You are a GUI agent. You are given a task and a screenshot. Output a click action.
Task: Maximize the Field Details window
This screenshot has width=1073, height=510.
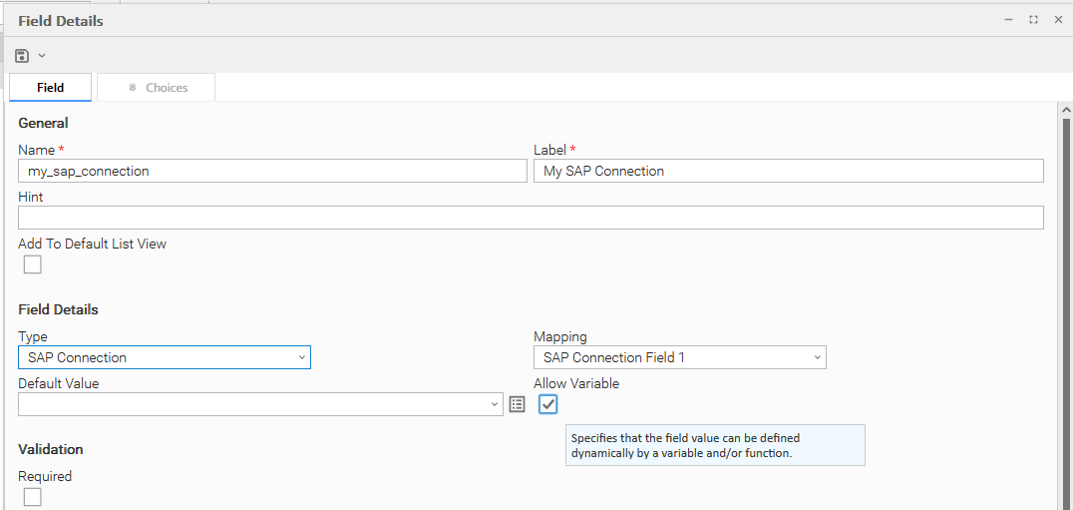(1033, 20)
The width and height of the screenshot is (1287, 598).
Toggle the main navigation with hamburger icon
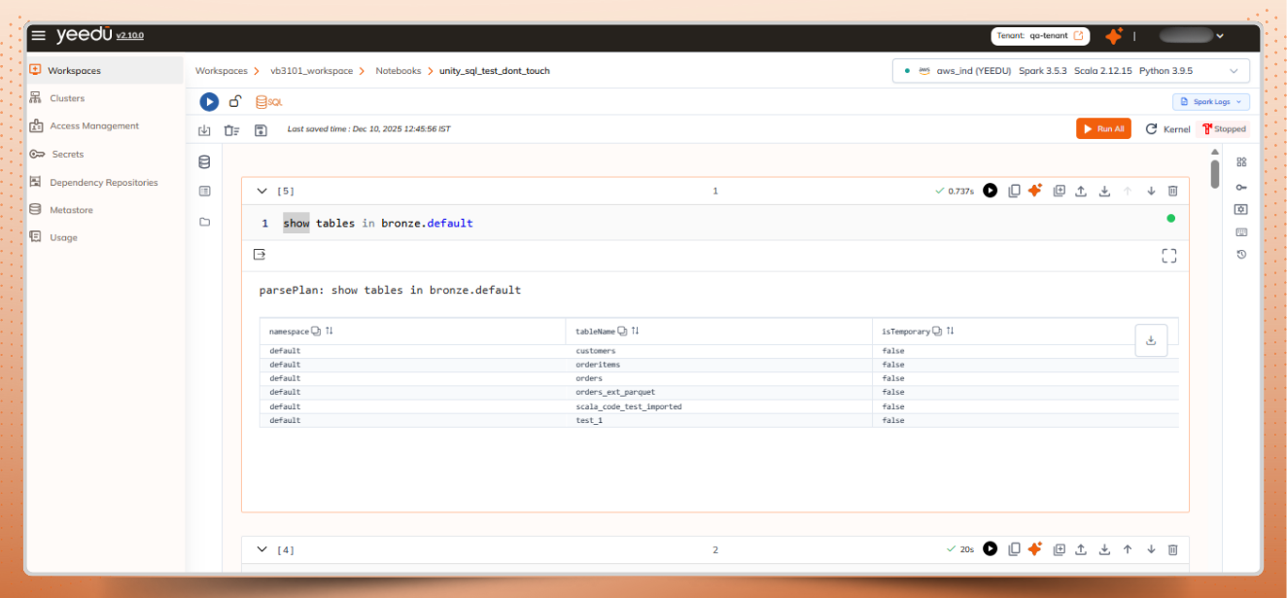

-=-=-

● Task statement
Leave out the pictures, and please output only the lines from the line that contains "This screenshot has width=1073, height=510." through the end of the data, both ends included.

● Solution to this task
This screenshot has width=1073, height=510.
(1033, 20)
The width and height of the screenshot is (1287, 598).
Toggle the main navigation with hamburger icon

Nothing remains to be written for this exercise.